- **任务说明**
请把下面数据中从含有“Describe the element”的那一行到含有“Image resolution: width=1080”的那一行（首尾两行都算在内）改写成编号列表，去掉空行，答案里不要带图片。

- **原始数据**
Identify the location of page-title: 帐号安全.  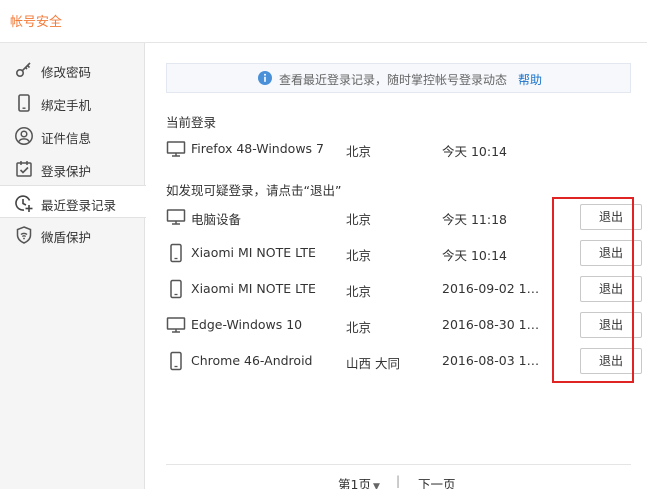
(36, 22).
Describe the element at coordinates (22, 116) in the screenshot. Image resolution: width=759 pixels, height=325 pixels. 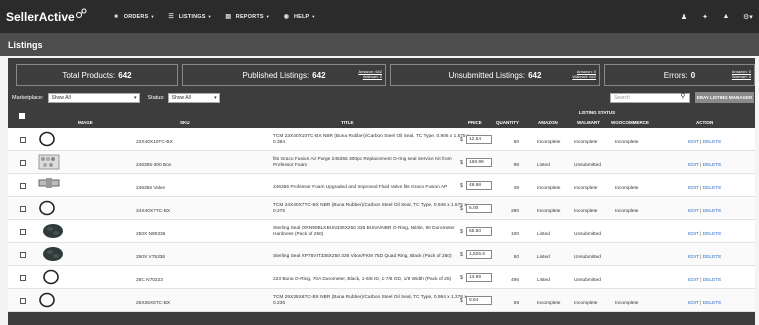
I see `select-all-checkbox` at that location.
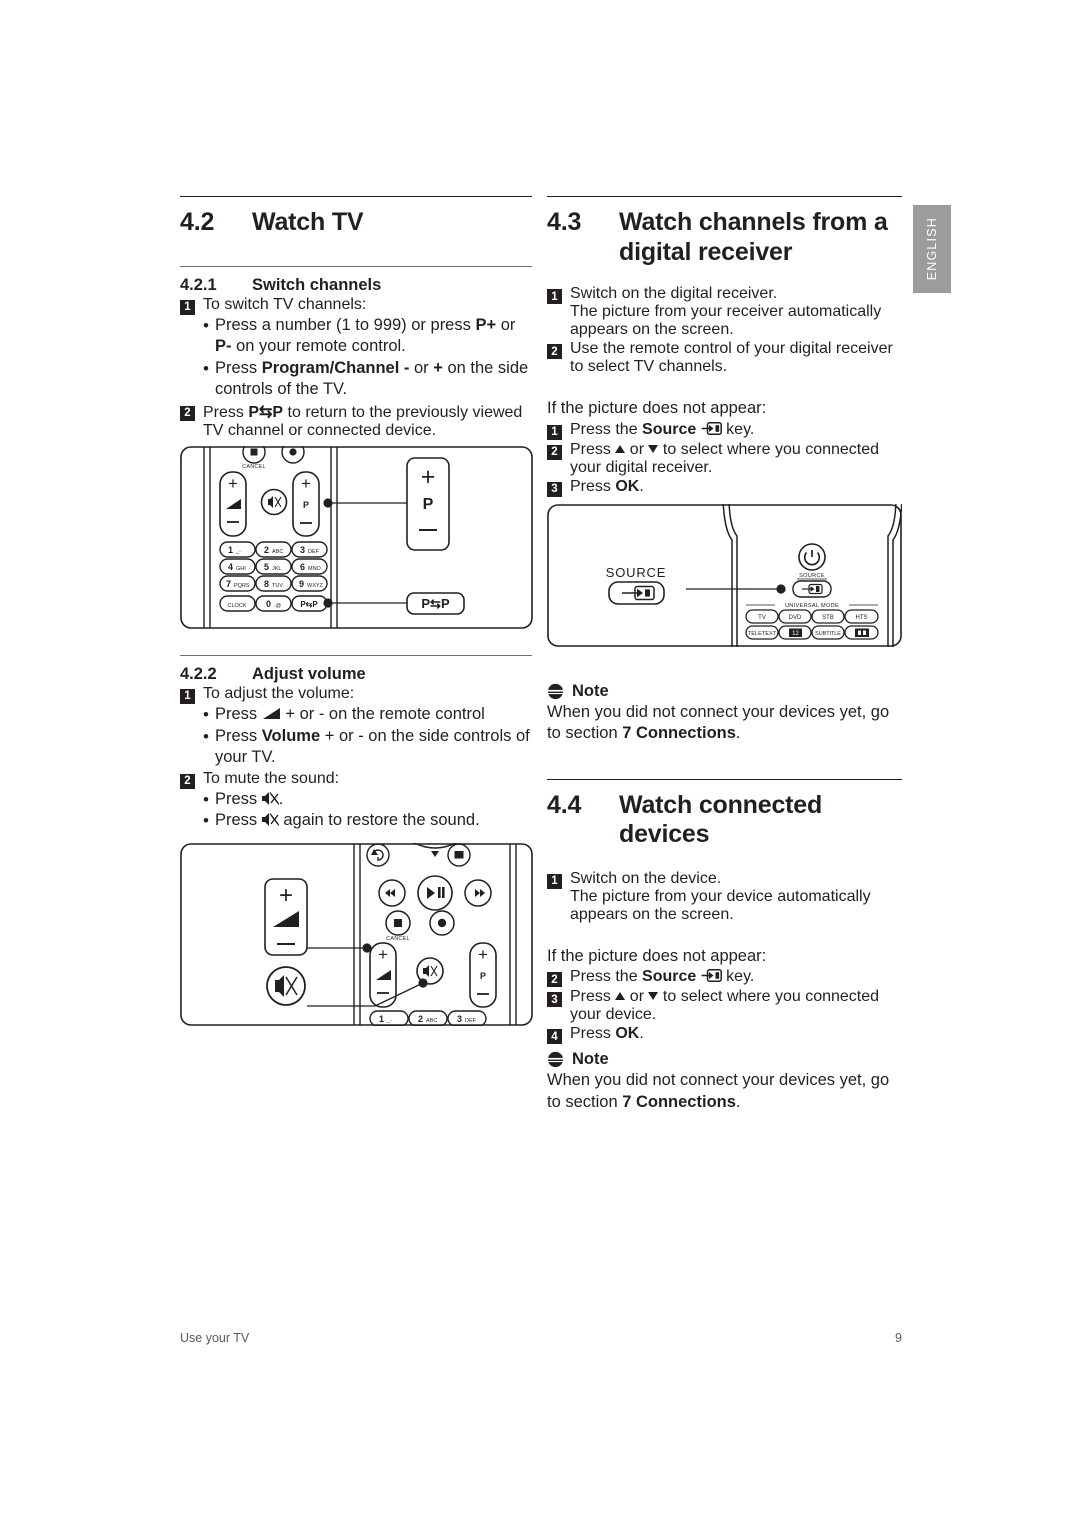 Image resolution: width=1080 pixels, height=1528 pixels. I want to click on list-item: • Press + or - on the remote control, so click(368, 715).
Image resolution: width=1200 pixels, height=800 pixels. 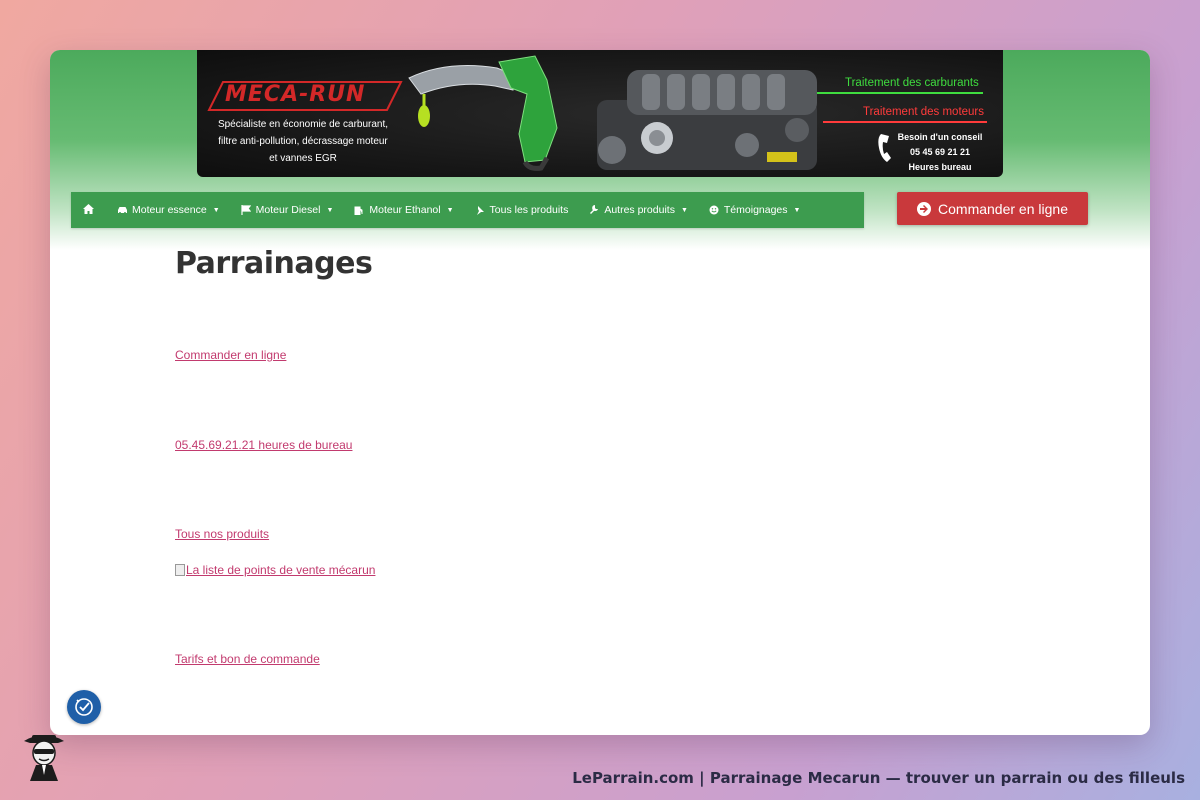 I want to click on accessibility-button, so click(x=84, y=707).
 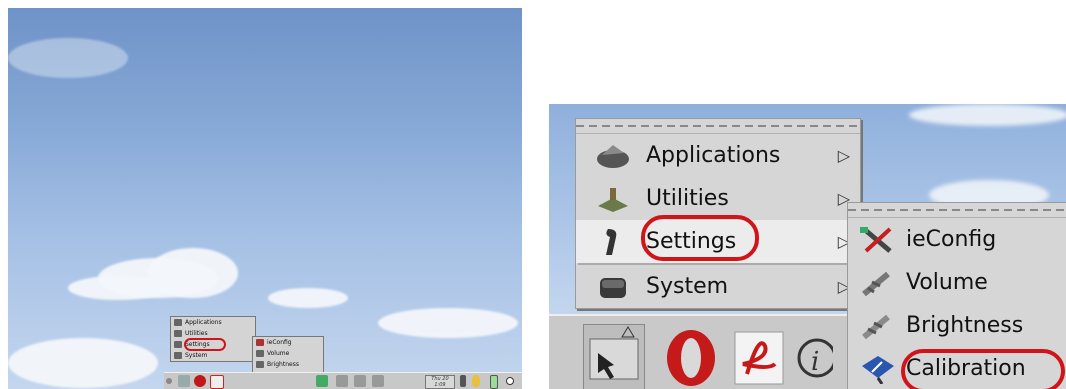 I want to click on start-menu-item-applications: Applications ▷, so click(x=718, y=156).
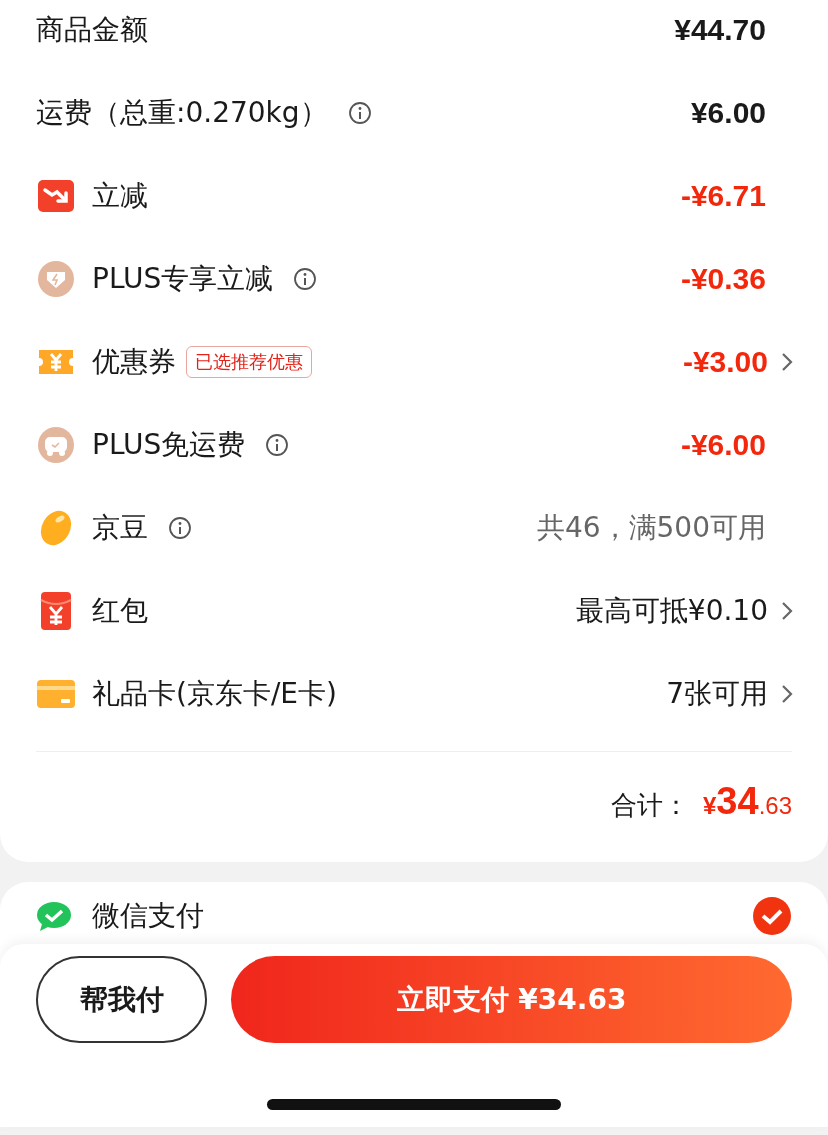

- **参考答案**
1. Describe the element at coordinates (22, 116) in the screenshot. Image resolution: width=759 pixels, height=325 pixels. 
2. I see `select-all-checkbox` at that location.
3.  Image resolution: width=1080 pixels, height=1528 pixels. I want to click on list-item: • Press + or - on the remote control, so click(368, 715).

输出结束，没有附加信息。